GIVEN PROBLEM: Print everything from the line containing "Task: Click inside" down to the line containing "pos(230,168)", both included, without any change.

## BEGIN

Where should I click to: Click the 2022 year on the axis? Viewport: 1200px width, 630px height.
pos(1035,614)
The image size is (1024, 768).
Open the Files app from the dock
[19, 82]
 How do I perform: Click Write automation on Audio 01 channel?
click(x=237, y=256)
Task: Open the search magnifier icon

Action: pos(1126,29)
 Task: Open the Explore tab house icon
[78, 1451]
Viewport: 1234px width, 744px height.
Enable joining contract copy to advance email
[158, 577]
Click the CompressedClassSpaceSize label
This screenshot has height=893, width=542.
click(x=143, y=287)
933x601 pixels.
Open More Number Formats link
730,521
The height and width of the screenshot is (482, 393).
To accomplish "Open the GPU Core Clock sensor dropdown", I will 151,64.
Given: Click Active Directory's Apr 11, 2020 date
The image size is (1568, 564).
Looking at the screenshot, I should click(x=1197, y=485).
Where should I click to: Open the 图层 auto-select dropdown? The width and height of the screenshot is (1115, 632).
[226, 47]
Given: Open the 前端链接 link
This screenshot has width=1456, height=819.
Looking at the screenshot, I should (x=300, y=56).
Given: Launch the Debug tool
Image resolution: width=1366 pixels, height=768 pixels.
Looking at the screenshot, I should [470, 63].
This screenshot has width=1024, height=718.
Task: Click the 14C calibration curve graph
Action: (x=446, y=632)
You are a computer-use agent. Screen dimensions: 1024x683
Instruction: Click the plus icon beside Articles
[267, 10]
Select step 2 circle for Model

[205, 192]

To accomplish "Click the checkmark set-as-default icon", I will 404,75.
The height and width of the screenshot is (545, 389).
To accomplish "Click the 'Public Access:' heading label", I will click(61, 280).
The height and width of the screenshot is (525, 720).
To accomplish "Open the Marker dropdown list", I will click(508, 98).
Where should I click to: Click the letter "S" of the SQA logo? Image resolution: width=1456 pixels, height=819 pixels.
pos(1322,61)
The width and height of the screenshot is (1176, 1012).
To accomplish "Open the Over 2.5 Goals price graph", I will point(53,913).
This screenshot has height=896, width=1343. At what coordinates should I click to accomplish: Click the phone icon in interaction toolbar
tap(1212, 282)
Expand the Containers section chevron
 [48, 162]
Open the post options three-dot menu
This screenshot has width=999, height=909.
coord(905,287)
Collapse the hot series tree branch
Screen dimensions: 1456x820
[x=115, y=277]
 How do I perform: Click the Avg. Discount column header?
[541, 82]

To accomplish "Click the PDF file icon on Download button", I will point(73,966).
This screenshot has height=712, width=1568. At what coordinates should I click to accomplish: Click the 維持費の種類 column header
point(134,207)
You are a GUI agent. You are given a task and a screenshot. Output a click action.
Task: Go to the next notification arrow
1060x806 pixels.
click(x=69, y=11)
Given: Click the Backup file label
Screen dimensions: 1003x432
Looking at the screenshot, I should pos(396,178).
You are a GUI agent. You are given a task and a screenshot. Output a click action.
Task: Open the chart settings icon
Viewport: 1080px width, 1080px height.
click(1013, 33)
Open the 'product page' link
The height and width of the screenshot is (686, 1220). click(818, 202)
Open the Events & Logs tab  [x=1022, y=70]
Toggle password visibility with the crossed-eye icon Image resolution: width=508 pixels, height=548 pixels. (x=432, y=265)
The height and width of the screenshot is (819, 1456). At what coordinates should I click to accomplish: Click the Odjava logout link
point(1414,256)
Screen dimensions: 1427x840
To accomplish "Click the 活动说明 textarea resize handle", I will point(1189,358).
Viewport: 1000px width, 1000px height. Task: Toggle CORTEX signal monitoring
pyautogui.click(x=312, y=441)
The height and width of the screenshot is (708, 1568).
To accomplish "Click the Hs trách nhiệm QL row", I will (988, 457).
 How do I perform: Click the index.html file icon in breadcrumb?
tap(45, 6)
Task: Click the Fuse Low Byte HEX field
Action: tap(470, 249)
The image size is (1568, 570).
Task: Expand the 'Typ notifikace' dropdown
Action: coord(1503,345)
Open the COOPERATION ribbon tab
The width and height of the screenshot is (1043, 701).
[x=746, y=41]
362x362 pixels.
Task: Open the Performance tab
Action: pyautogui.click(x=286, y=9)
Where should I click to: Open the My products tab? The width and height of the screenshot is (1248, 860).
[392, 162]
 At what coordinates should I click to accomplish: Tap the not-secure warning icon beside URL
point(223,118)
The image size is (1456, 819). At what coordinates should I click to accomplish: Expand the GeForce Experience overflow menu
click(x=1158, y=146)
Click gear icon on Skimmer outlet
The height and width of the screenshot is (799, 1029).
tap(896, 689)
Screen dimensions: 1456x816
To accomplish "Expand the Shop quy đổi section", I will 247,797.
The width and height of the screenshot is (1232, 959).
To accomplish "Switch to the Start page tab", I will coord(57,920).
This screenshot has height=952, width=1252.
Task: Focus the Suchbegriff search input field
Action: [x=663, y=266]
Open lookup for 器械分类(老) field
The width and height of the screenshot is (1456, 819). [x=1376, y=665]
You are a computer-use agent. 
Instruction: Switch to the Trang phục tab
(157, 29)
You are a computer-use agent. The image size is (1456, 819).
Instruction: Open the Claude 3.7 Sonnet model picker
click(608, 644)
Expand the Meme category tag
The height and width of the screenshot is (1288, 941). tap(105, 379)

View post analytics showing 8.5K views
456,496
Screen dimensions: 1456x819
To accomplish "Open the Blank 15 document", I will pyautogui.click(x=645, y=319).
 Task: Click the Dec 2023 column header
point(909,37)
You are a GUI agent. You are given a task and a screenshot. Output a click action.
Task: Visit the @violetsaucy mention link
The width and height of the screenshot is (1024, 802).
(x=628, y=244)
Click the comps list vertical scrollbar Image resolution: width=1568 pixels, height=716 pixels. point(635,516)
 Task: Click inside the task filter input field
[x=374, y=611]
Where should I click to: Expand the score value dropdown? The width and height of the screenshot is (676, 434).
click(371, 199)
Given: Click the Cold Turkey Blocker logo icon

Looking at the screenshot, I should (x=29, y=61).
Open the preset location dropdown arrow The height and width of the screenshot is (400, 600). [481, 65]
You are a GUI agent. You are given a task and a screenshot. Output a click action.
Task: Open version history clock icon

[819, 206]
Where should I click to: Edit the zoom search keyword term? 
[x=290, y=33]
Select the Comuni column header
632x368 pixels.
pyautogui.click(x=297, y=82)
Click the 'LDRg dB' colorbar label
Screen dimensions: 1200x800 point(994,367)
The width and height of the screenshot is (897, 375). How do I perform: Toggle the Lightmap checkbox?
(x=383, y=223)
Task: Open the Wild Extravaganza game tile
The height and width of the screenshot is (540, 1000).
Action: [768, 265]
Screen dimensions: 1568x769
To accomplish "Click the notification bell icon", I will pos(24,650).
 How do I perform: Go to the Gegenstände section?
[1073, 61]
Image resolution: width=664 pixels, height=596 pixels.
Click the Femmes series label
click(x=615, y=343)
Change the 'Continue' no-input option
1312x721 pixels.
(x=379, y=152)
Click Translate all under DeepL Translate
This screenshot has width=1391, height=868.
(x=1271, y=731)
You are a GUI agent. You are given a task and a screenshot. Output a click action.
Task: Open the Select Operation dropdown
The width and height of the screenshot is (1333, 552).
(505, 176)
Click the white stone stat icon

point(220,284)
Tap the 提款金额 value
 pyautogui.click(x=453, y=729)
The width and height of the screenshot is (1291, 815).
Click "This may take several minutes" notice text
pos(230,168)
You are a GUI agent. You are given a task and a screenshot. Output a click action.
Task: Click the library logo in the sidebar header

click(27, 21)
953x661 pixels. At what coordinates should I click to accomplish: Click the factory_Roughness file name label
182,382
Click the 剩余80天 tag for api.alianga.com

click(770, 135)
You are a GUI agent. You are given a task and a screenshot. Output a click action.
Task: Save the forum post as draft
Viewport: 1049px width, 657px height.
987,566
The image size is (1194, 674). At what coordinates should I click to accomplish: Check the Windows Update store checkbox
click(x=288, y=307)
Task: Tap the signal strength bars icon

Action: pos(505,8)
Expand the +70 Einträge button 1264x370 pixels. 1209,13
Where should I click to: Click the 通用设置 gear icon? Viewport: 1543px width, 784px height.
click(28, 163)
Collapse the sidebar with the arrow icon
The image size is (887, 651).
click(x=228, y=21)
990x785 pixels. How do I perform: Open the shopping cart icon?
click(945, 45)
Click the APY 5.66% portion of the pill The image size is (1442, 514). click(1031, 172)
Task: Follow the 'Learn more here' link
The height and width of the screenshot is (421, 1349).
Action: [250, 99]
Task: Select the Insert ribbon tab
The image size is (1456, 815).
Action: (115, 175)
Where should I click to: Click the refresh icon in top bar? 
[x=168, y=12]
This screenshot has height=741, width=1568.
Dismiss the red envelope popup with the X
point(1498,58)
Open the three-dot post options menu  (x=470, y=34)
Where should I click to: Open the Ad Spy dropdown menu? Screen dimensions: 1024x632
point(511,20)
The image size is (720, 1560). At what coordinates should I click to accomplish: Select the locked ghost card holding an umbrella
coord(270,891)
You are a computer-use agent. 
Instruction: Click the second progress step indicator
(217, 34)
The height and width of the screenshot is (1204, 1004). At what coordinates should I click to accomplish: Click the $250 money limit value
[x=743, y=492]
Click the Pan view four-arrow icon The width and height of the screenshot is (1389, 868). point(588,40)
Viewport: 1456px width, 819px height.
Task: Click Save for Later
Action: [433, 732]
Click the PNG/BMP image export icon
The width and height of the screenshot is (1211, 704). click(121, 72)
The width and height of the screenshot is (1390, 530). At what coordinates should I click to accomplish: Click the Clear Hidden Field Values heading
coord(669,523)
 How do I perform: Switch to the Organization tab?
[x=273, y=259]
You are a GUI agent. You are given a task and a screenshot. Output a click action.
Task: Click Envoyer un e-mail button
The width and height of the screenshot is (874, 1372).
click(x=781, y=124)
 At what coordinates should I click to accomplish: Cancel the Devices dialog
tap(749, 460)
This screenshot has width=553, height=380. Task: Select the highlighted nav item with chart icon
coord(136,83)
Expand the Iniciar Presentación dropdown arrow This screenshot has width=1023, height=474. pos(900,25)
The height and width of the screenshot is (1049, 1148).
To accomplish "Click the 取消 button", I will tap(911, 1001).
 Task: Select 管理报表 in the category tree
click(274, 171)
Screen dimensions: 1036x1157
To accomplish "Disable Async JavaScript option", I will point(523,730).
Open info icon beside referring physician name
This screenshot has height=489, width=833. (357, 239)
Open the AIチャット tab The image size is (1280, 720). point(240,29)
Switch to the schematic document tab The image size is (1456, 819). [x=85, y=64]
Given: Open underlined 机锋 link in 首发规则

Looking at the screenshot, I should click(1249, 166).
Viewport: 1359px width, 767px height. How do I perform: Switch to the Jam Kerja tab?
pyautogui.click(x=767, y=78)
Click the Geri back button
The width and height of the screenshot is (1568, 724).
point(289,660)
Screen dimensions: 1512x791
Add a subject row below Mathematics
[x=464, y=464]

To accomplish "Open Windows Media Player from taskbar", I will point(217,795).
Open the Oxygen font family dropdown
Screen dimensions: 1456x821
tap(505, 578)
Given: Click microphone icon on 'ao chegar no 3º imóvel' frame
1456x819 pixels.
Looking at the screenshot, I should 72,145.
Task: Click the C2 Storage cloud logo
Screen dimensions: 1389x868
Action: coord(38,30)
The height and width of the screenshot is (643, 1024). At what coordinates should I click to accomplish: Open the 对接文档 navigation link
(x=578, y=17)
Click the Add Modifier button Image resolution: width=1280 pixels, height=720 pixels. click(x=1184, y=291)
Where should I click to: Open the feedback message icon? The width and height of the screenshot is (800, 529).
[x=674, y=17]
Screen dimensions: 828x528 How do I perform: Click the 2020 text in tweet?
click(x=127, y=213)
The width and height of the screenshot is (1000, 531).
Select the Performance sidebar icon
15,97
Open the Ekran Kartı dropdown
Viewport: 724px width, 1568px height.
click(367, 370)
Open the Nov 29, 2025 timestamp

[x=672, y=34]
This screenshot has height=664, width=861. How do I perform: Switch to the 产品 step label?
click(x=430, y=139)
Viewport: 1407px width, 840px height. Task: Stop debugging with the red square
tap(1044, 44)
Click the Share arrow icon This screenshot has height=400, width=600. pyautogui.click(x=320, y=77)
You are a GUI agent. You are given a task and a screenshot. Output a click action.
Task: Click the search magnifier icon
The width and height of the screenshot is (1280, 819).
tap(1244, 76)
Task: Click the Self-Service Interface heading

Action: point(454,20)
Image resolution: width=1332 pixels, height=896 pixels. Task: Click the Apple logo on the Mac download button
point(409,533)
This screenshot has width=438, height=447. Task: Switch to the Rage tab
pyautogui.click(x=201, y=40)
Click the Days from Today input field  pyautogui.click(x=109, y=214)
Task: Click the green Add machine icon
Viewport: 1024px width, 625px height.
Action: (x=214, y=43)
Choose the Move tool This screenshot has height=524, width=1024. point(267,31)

## END

TASK RESPONSE:
 Task: Click inside the task filter input field
[x=374, y=611]
Where should I click to: Expand the score value dropdown? The width and height of the screenshot is (676, 434).
click(371, 199)
Given: Click the Cold Turkey Blocker logo icon

Looking at the screenshot, I should (x=29, y=61).
Open the preset location dropdown arrow The height and width of the screenshot is (400, 600). [481, 65]
You are a GUI agent. You are given a task and a screenshot. Output a click action.
Task: Open version history clock icon

[819, 206]
Where should I click to: Edit the zoom search keyword term? 
[x=290, y=33]
Select the Comuni column header
632x368 pixels.
pyautogui.click(x=297, y=82)
Click the 'LDRg dB' colorbar label
Screen dimensions: 1200x800 point(994,367)
The width and height of the screenshot is (897, 375). How do I perform: Toggle the Lightmap checkbox?
(x=383, y=223)
Task: Open the Wild Extravaganza game tile
The height and width of the screenshot is (540, 1000).
Action: [768, 265]
Screen dimensions: 1568x769
To accomplish "Click the notification bell icon", I will pos(24,650).
 How do I perform: Go to the Gegenstände section?
[1073, 61]
Image resolution: width=664 pixels, height=596 pixels.
Click the Femmes series label
click(x=615, y=343)
Change the 'Continue' no-input option
1312x721 pixels.
(x=379, y=152)
Click Translate all under DeepL Translate
This screenshot has width=1391, height=868.
(x=1271, y=731)
You are a GUI agent. You are given a task and a screenshot. Output a click action.
Task: Open the Select Operation dropdown
The width and height of the screenshot is (1333, 552).
(505, 176)
Click the white stone stat icon

point(220,284)
Tap the 提款金额 value
 pyautogui.click(x=453, y=729)
The width and height of the screenshot is (1291, 815).
Click "This may take several minutes" notice text
pos(230,168)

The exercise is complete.